Rogers had a fear that as our understanding of human psychology increased, that understanding could be used not only for good but also for bad. One fear he had was that a world could come about where people felt like they were free, but as their desires, wishes and ambitions were being manipulated and set by others, their sense of freedom was an illusion. This exploitative application he was afraid of has existed in commercial advertising for a long time, but I think it is now possible to see it running wild in modern online political campaigning where the electorate, rather than telling politicians what they want, are told by politicians what they should be asking for. We are told what our desire should be and then we exercise our freedom by going on a march to demand it.
I'm sure I'm not the only one who has come to the conclusion that we would probably make better decisions as a democracy if political campaigning was reduced and people were left to think more for themselves.
What happens in the virtual world spills into the real world: people pass each other in the supermarket if they are of an opposite political persuasion and old friends stop going to the pub together. Volunteer groups get smaller to be left with only those of the same political persuasion. It's almost as if the only thing that would unite people again would be for them to have some kind of confrontation leading to some kind of victory and some kind of defeat finally proving one or other was wrong. But of course, it could never actually be final.
The day after one referendum I had an experience where I thought someone I knew quite well – a local activist – ignored me in a supermarket because he thought I had voted oppositely from him. In the spirit of Carl Rogers, that our views are all person-centred, I knew I could be 180 degrees wrong. Only when I felt ignored for the third time did I raise a hearty 'Hello, I know you!'. It seemed to require some effort for him to lift his head as if it was filled with lead, and as he looked at me, for that sad twinkle in time, black people sitting at the front of a bus, gay people in the army, a woman in the ancient golf club – that idea of exclusion – flashed through my mind. I felt that my friend pushing the other shopping trolley thought we belonged in different societies. It's not Facebook that has done this to us, it's our politicians. Those people we keep calling names.
It could all have been in my imagination and my fellow shopper was, as he professed, off 'thinking about something else'. That was Carl Rogers' most profound conclusion: that in human interaction at least we do not have access to actual reality, as there is none, only to our own personal reality, but somehow in realising that fact and remembering that fact and keeping that fact close, we can move on and a destructive confrontation can be avoided. Better. A deeper peace can be found.

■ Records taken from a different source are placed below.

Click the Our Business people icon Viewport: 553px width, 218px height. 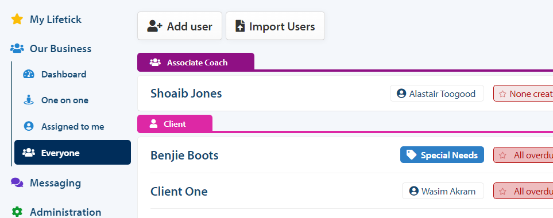(x=17, y=48)
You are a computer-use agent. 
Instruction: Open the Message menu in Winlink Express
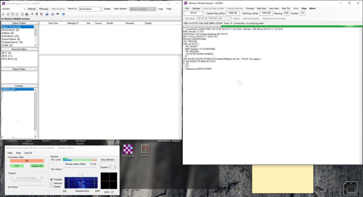pyautogui.click(x=44, y=8)
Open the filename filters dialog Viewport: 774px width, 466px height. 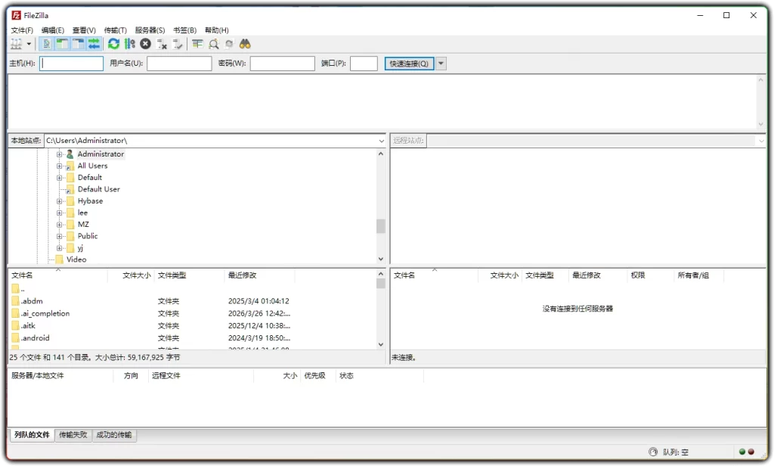(197, 43)

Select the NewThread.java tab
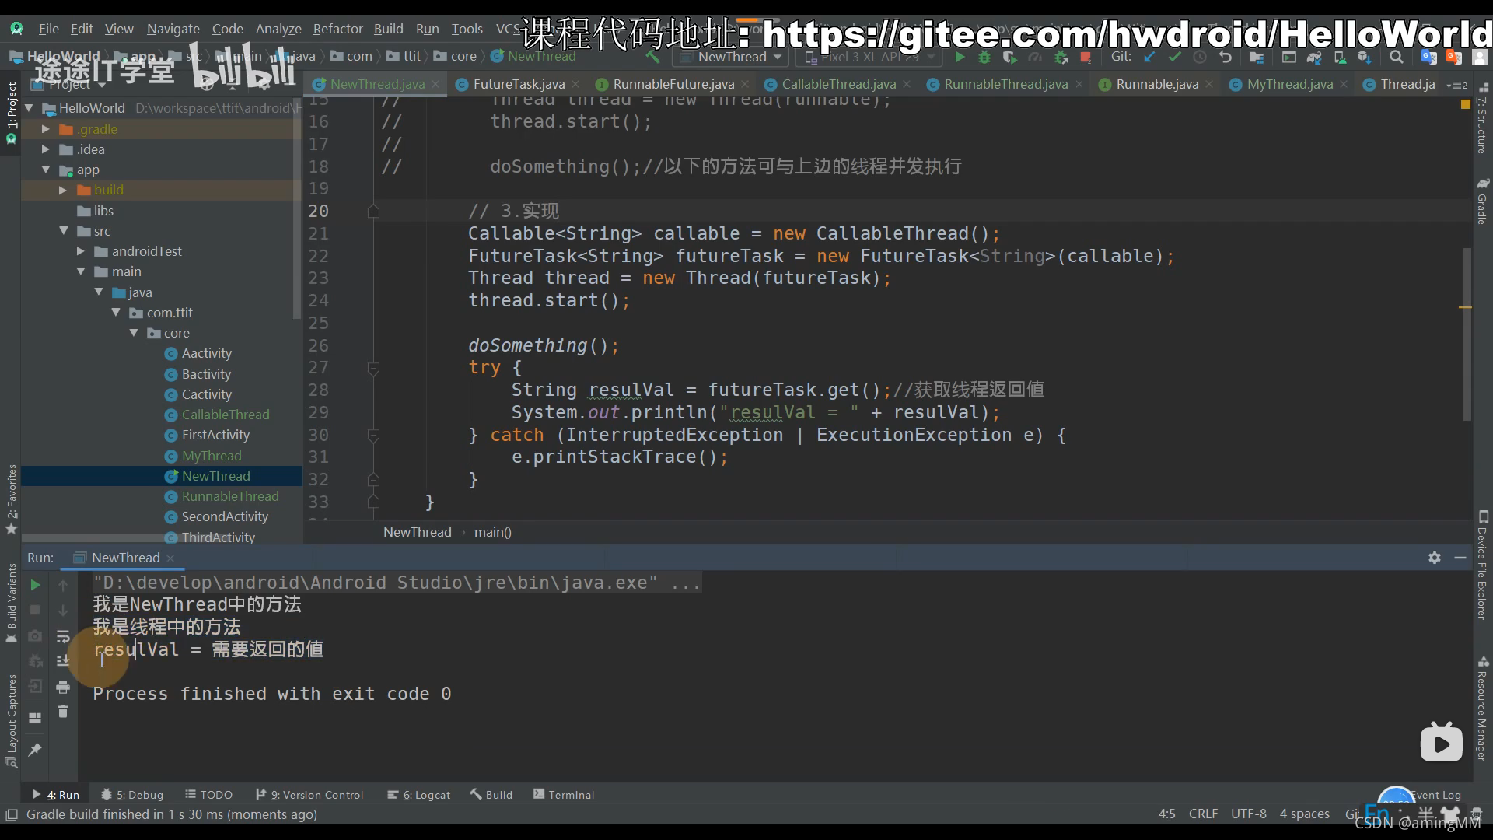coord(376,84)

This idea of different person-centred realities did not originate from an American psychotherapist. It must have been around for a long time being understood, remembered and forgotten over and again. Robert Louis Stevenson described it beautifully:
We could come to no compromise as to what was, or was not, important in the life of man. Turn as we pleased, we all stood back to back in a big ring and saw another quarter of the heavens, with different mountain tops along the sky-line and different constellations overhead. We each of us had some whimsy in the brain, which we believed more than anything else, and which discoloured all experience in its own shade.